Las palabras me parecen tan vacías y superfluas que se me atascan entre los dedos y me arrancan las uñas y se me astillan las imperfecciones de la madera de este escritorio roído. Estoy atemorizado, sólo me quedan estos débiles papeles que la próxima lluvia, penetrando por las goteras, destruirá. Emma vendrá enseguida, pero ella no entiende nada, todo le parece mucho más fácil (o no sé, quizá mucho más difícil). Estoy temblando, y sudo pese al frío de fuera. Creo que tengo fiebre. Pienso mucho en la muerte. La vida adquiere mucha más importancia al ser la antítesis de la muerte, me gusta pensarlo así. Si la muerte tiene algún límite conceptual, se encuentra precisamente en la vida, su otro extremo lo desconocemos, pero mucho me temo que esas mierdas del infierno sean banalidades junto al consumirse fétido de nuestro cuerpo, carroña de nobles gusanos. La muerte ya no me parece importante, no me parece grave. Tiritar es parte del proceso del acabose. Supongo que el mundo experimentará algo similar cuando llegue el Apocalipsis. ¿No será que el Apocalipsis está llegando poco a poco, con cada Auschwitz, con cada pirámide egipcia que se erige, entendida como maravilla bajo la matanza de tantos hombres, con cada Sahara, cada Haití destruido y Pakistán desolado? ¿No será que la vida pide un respiro? Emma no entiende nada. Sólo viene, se desnuda y follamos, y ya está. Ella siempre llora después de acostarse conmigo. Piensa que se está agotando su amor. Que yo se lo estoy quitando. Sin embargo, nunca falla a su cita, aunque de vez en cuando, como hoy, se retrase. Creo que me teme. Por eso viene siempre y siempre se acuesta conmigo. Siempre le canturreaba, con alguna mlodía de los Doors, las letras de Rimbaud, Trémulos, pobres, sus ojos / mis labios besaron, suaves: -Echó, cursi, su cabeza hacia atrás: «Mejor, si cabe...!
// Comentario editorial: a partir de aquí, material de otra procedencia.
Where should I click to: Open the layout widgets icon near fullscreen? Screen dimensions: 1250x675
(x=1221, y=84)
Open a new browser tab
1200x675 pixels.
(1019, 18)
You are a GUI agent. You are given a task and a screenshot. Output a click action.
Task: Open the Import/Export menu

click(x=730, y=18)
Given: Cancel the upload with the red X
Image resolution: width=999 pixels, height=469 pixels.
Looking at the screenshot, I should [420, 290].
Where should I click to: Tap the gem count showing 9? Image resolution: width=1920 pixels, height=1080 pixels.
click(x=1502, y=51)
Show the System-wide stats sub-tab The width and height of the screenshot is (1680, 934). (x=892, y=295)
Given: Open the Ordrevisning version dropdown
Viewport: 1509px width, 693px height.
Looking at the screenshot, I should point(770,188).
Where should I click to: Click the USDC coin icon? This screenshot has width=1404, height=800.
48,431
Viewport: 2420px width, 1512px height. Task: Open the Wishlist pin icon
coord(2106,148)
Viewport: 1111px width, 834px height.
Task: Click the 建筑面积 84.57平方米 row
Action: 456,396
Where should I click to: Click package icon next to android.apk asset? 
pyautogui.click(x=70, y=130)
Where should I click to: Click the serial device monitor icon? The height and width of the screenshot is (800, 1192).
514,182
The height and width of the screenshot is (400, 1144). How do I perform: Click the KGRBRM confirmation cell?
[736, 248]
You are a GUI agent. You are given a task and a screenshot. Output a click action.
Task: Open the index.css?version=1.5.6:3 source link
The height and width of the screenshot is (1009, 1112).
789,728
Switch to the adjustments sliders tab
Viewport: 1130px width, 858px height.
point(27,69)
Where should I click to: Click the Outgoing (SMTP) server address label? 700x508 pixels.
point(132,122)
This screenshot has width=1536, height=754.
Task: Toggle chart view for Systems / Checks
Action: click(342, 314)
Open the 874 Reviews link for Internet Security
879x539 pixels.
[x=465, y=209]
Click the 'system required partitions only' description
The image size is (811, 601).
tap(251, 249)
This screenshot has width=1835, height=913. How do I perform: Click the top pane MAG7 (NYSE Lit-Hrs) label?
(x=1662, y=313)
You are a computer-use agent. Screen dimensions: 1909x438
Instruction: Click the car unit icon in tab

La conocí disfrazada de cordero degollado, como un augurio. El ron me ayuda a detener el tiempo. Se me cae, de cuando en cuando, la baba. El tiempo, qué brillante. Tendrá razón Johnny Carter, en tantas de nuestras epistolares conversaciones, cuando me decía aquello del minuto y medio y los quince minutos. ¡Y yo me creía, pobre de mí, que yo era cuerdo, y el pobre de Johnny se encontraba consumido por las drogas y la mala vida! La locura nos ocupa a todos. La cordura es un mero invento, al que necesitamos asirnos para pensar que algo en este mundo tiene algo de sentido. Me gustaría practicarme el Harakiri, pero me encuentro muy débil para siquiera intentarlo. El tiempo, antes creía en esas cosas. El tiempo es tan terriblemente relativo que si se asume tal relativismo la realidad se haría tan insostenible que la mera existencia humana sería un absurdo. Esto suena rimbombante, lo cual no deja de tener un gran atractivo, aunque no por ello deja de tener su sentido. El tiempo, que en cuanto es nombrado desaparece, como la sombra de Peter Pan. El tiempo, que un día, bajo el mandato de los trenes puntuales y los horarios laborales quiso controlar toda actividad. El tiempo, si creyera en él, consideraría que estos días son un reto entre lamentarme en la quietud de la inexistencia y el agobio de la vida que no cesa.
Escribo en esta roñosa pared con mi propia sangre. El carcelero me ha requisado el papel y el lápiz. Hay un nuevo decreto en esta asquerosa y mugrienta cárcel de algún lugar del mundo: está prohibido pensar, mucho más comunicar lo pensado. Me despido del mundo antes de que él me despida a mí cual rata por una cloaca.